I remember arising from a hammock and trudging through the lodge, my legs moving with the same consistency of dampness' smell. Though confused, though a "verde verde que te quiero verde" moment, the slowness of smell and the pervasiveness of odor mirrors the grogginess of sleep. Like the specter which haunts our sight, odor feels present yet absent.
Rushdie asks "What kind of idea are you?" of his characters in The Satanic Verses. With the same urgency, I ask myself, "What sense do I live in?" Do words or pictures capture the rain best (or should I rid myself of representational arts, either being there or not knowing about it at all?)
After all, poetry is not just the sounds since even in translation Neruda's concepts signify. Or is what I love neither of them, but recreated touch rubbing gently over the tips of curled hairs, brushing skin only accidentally as I recreate—and in a way truly feel myself—rolling into the already warmed parts of the bed.

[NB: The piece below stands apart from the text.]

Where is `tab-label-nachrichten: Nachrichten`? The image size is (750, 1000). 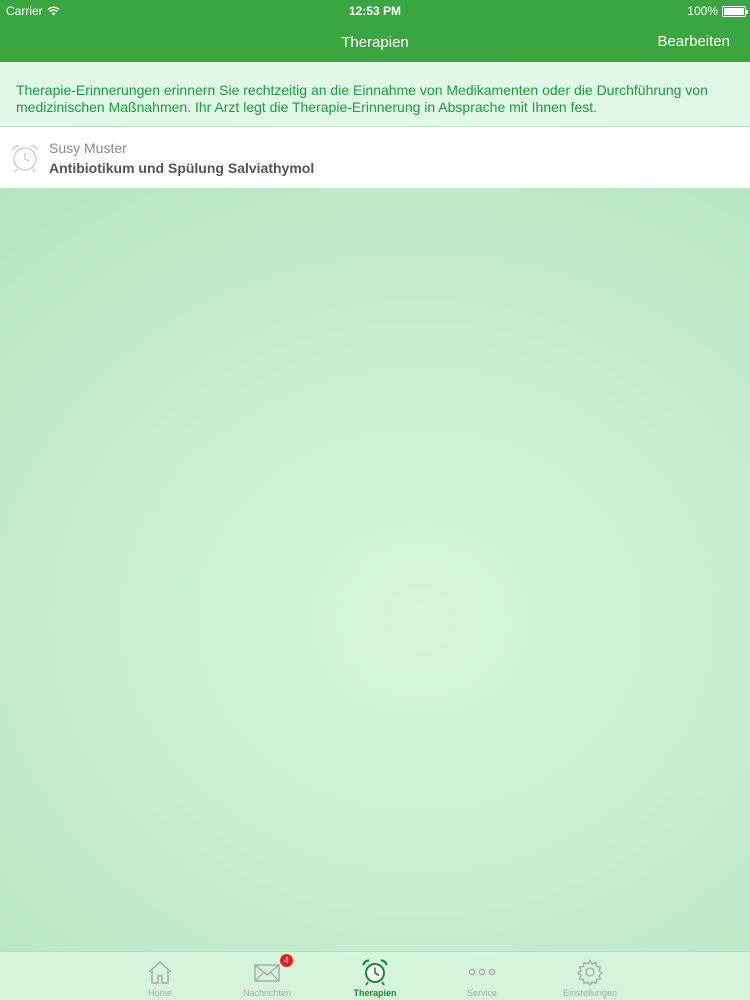
tab-label-nachrichten: Nachrichten is located at coordinates (267, 993).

How does a student of art history reconcile a love of poetry, the power of language and ideas and novels historically with the increasing role of the visual currently? How do I look at a history where my own discipline is arguably less descriptive of that moment?
What if our historical imagination isn't an image of a past but the text of it, the narrative of life. But don't narratives capture memories—false and true—that engage a sense? Neruda calls for "a poetry as impure as old clothes" yet I saw none of his words in the smell suffocating the compound in Costa Rica, born of constant rain and wetted clothing.
But in a sense I do since I am corporeally here in a way that his poetry absolutely requires of readers. What use is color if you can't smell the browning banana or taste the ripeness of a berry caught between two figures as it descends from the tree amid rustles?
Relying on our senses is an unreliable way to understand the world around us; we inject subjectivity simply by living in our universe full of scents, textures, and colors. Not only does a scent change based on where we are in the world, but there is manipulation also in processing the world. What sense do we privilege? How, when, and why?
Part of my intellectual journey is understanding the ways literature, the visual arts, location, the smells of a site, the sounds of a people, all intersect, so in the coming weeks I hope to focus on particularly resonate synesthetic pieces—films that speak in colors and books that give off smells.